When he descended the stairs, the servants and house guards froze in the midst of their duties and stared in amazement. He offered them no explanations for his attire and weapons-time enough to explain if he returned-and walked purposefully toward the forehall. Thamalon emerged from the library and watched him from the doorway, grim approval in his exhausted eyes. Cale gave his lord and friend a nod as he passed, then walked out of Storm-weather, probably for the final time.

He wrinkled his nose at the faded but detectable stink of the Oxblood Quarter. The slaughterhouses that used to fill the block had been moved out of the city decades ago and the buildings converted to the services associated with caravan trade, but still the smell remained. Even the swirling breeze and moderate snowstorm could not eliminate it.

Blue cloak whipping in the wind, Gale crouched low on the roof eave of Emellia's House, a low-class brothel that served mostly wagon drivers and caravan guards. The steep pitch of the roof and snow slick shingles forced him to grip a stone rainspout for balance. He felt the cold of the stone through the leather of his gloves and his breath formed clouds before his face. Through the shuttered windows beneath him, despite the whine of the wind, he could hear the low murmur of male voices and female laughter. Brothels never closed, even in the small hours before dawn, and neither did thieves' guilds.

A dagger toss across Ariness Street, dimly visible through the swirling snow and sputtering light of the windblown street lamps, stood the Night Knife guildhouse.

Masquerading as a Six Coins trading office and storehouse, the Knife guildhouse looked much like all the other storehouses that lined the street and served Selgaunt's thriving caravan trade. Cale knew otherwise, of course. The actual Six Coins trading coster no longer even existed in Faerun. It had dissolved years ago.

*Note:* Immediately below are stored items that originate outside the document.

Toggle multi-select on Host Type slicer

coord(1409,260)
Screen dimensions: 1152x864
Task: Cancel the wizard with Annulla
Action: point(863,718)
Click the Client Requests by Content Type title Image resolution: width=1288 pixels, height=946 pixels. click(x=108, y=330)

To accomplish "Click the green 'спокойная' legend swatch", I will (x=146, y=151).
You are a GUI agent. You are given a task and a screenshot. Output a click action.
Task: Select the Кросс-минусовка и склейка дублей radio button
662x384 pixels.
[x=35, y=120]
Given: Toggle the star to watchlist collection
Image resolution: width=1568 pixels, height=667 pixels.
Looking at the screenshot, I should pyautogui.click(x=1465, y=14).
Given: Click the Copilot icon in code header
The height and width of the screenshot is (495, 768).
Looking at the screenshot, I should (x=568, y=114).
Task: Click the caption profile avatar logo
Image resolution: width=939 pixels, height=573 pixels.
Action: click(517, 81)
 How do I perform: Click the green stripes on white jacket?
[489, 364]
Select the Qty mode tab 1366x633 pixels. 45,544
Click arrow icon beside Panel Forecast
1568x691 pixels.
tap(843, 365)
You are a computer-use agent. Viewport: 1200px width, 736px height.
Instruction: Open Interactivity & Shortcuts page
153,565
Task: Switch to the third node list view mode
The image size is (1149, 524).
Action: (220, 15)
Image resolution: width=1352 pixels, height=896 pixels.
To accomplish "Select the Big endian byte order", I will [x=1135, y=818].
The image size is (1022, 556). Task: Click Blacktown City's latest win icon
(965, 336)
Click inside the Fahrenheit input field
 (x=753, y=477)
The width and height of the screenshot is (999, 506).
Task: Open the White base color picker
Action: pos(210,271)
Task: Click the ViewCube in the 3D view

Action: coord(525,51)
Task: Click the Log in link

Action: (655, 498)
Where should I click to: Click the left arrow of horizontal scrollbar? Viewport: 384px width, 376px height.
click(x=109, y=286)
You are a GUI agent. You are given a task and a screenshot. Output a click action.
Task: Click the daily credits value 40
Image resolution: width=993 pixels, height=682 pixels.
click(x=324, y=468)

Because it had a basement level and easy access to Selgaunt's old sewer system, the Righteous Man had purchased the two-story brick building from the then money-strapped trading group over a decade ago. Since that time, the guildmaster had refurbished it with guild coin into a combination training facility, safehouse, and fortress.

To perpetuate the illusion of a going coster house, a few of the old Six Coin offices and storerooms had been left intact in the front of the building on the first floor, though most of the structure had been long ago converted to guild use. Night Knife guildsmen who were paid and trained to behave as normal merchants staffed the offices and furthered the ruse. The Righteous Man even used guild coin to fund a small amount of legitimate caravan trade, a practice that deflected suspicion by keeping a flow of wagons and drovers moving in and out of the building.

Because Cale knew what to look for, and the facade now seemed painfully transparent to him. Hardly standard in the typical coster house, the reinforced, iron bound, oak double doors that provided entry looked capable of withstanding an ore battering ram. Unusual too were the thumb-thick iron bars that backed all of the second story windows. The first story glass had been pulled out and bricked over years ago. Cale knew that a careful observer would have noticed the surprisingly small number of employees who arrived daily for work through the front doors, though Hie building itself was quite large. A careful observer would also have noticed the caravan guard uniforms worn by the hard-eyed rogues who typically guarded the entry were out of place.